Cavani, 33, arrived in England on October 4 and United announced his signing on deadline day the following day but, because the Uruguayan had to quarantine for two weeks, Cavani was unable to train with his new teammates until Sunday.
However, Cavani – who has not played since PSG beat Borussia Dortmund on March 11 – did not travel with the United squad on Monday afternoon and it is unclear whether he will make the squad for the visit of Chelsea at Saturday tea-time.
“Of course, when he’s been away from football for so long, he needed a pre-season,” Solskjaer said. “He’s naturally fit, he’s been looking after himself.
“He’s had two weeks in quarantine, isolation here. We provided him with all the facilities; a gym and a treadmill. He posted a few running sessions that he did, so there is your foundation.
“Now when he comes in with us he’s getting more football-like training sessions individualised and he feels more ready to train with the team and then play with the team.
“He’s been very meticulous and methodical in his training and his preparation and he didn’t feel ready for the PSG game because it was too early for him, he hadn’t done enough sharpness work. He’s managed to do that this week.
“Let’s see if that means he’s ready for the Chelsea game. I’m hopeful.”
Solskjaer said on Monday Mason Greenwood missed the PSG game with a ‘niggle’ yet on Friday claimed the 19-year-old had been unwell. Solskjaer is said to have mistakenly interpreted ‘niggle’ as an illness and United sources have confirmed Greenwood has been under the weather.

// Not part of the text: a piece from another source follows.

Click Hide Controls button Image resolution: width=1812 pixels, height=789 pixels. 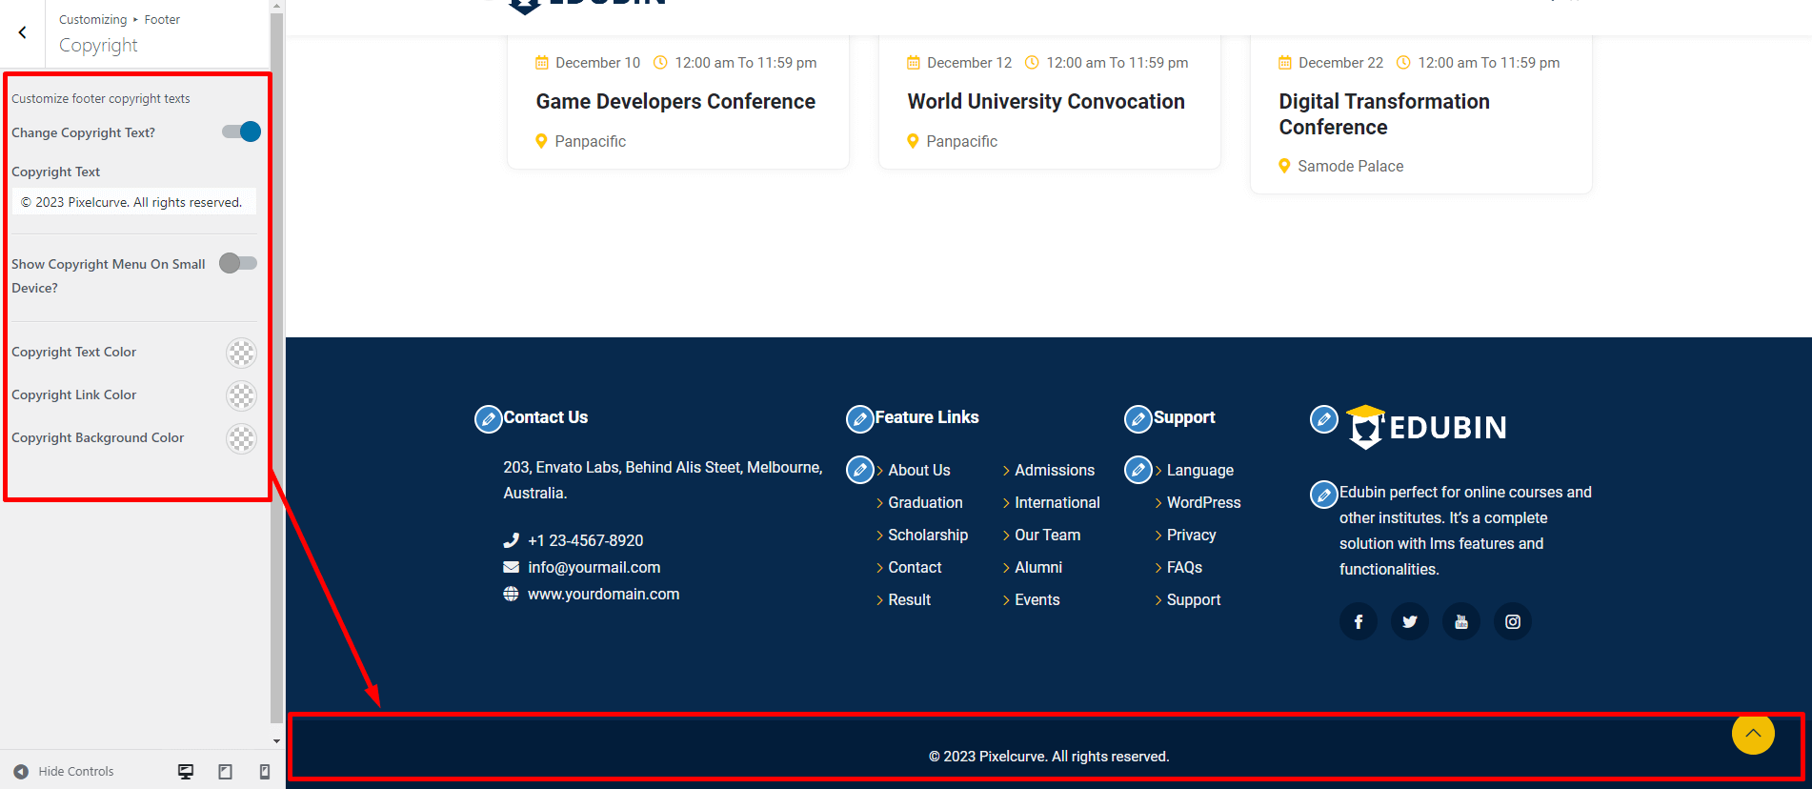pos(64,772)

Greenwood could be recalled to the squad against Chelsea after his manager launched an impassioned defence of him amid reports Greenwood had been disciplined for tardiness.
“I think Mason learned a harsh lesson this summer, of course,” Solskjaer said of Greenwood’s transgression in Iceland. “It’s the reality that when you do well at Man United you’ll be under the spotlight, whether it’s good or bad.
“The more bad decisions, the more likely you are to be followed. When you play well you just keep yourself out of the limelight in that respect. He’s never been an issue here in training, he trains really well. I really enjoy seeing him develop.
“Hopefully he’s shaken off his illness and he’ll be ready for this weekend.”